Effect of Lipids on a Membrane-Bound NADH Dehydrogenase from Bacillus caldotenax

Abstract

NADH dehydrogenase [EC 1.6.99.3] in membranes of Bacillus caldotenax was solubilized with sodium N-lauroylsarcosinate and purified 50-fold from membranes to 75–80% homogeneity, as judged by SDS-polyacrylamide gel electrophoresis. The enzyme was considered to be located on the electron transport chain and to be an FAD-containing protein. The molecular weight of the subunit was estimated to be 44, 000. The enzyme (or the enzyme bound to the B. caldotenax membrane lipids) follows a ping-pong mechanism.
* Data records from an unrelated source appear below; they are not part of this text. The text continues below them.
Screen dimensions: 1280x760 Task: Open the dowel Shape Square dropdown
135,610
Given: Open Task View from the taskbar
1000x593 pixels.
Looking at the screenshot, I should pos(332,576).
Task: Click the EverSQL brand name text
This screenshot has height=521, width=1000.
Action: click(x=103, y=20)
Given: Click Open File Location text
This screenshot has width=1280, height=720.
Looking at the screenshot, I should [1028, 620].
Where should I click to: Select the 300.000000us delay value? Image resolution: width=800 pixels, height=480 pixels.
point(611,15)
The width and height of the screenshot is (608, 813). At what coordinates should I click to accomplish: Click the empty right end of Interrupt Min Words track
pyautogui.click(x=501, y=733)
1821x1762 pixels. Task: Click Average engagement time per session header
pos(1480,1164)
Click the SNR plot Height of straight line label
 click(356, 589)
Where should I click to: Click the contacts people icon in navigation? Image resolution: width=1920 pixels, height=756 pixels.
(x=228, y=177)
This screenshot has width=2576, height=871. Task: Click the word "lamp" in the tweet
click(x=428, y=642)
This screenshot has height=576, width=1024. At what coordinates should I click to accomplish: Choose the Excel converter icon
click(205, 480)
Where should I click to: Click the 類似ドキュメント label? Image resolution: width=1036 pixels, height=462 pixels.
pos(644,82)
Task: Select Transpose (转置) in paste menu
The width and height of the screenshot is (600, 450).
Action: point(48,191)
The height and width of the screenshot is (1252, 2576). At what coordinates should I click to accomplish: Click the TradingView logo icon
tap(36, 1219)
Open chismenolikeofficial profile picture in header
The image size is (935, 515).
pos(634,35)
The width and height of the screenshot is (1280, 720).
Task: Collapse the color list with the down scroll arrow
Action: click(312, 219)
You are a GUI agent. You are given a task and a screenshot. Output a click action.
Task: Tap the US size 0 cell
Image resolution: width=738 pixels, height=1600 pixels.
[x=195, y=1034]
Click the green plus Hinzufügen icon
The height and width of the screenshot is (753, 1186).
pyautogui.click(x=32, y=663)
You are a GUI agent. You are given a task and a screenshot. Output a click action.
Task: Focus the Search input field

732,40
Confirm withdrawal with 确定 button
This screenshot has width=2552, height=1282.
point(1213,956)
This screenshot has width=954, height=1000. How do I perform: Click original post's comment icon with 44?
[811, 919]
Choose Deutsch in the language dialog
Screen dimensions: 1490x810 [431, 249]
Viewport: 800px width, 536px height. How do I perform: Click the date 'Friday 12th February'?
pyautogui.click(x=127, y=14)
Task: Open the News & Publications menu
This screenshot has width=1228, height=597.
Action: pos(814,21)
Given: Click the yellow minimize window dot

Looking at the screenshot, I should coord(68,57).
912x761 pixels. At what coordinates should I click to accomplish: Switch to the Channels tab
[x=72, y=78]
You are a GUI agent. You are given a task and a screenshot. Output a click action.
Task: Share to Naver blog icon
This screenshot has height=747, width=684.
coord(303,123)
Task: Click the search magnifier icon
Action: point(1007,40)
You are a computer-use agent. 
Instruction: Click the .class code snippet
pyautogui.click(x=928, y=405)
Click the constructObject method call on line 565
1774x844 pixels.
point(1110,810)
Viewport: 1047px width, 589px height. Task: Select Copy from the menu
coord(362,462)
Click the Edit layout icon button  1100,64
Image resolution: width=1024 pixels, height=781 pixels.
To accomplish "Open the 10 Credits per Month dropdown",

The enzyme can oxidize NADH, but not NADPH, with 2, 6-dichlorophenol indophenol, ferricyanide, menadione, and cytochrome C as electron acceptors. Membrane lipids or Triton X-100 stimulated the enzyme activity, except that with menadione. Lipids decreased the apparent affinity of electron acceptors and NADH to the enzyme, and increased the maximum velocity, except when menadione was used as the electron acceptor. Lipids partially protected the enzyme from thermal inactivation. The enzyme exhibited a continuous Arrhenius plot, while the lipids- or membrane-bound enzyme exhibited a discontinuous plot.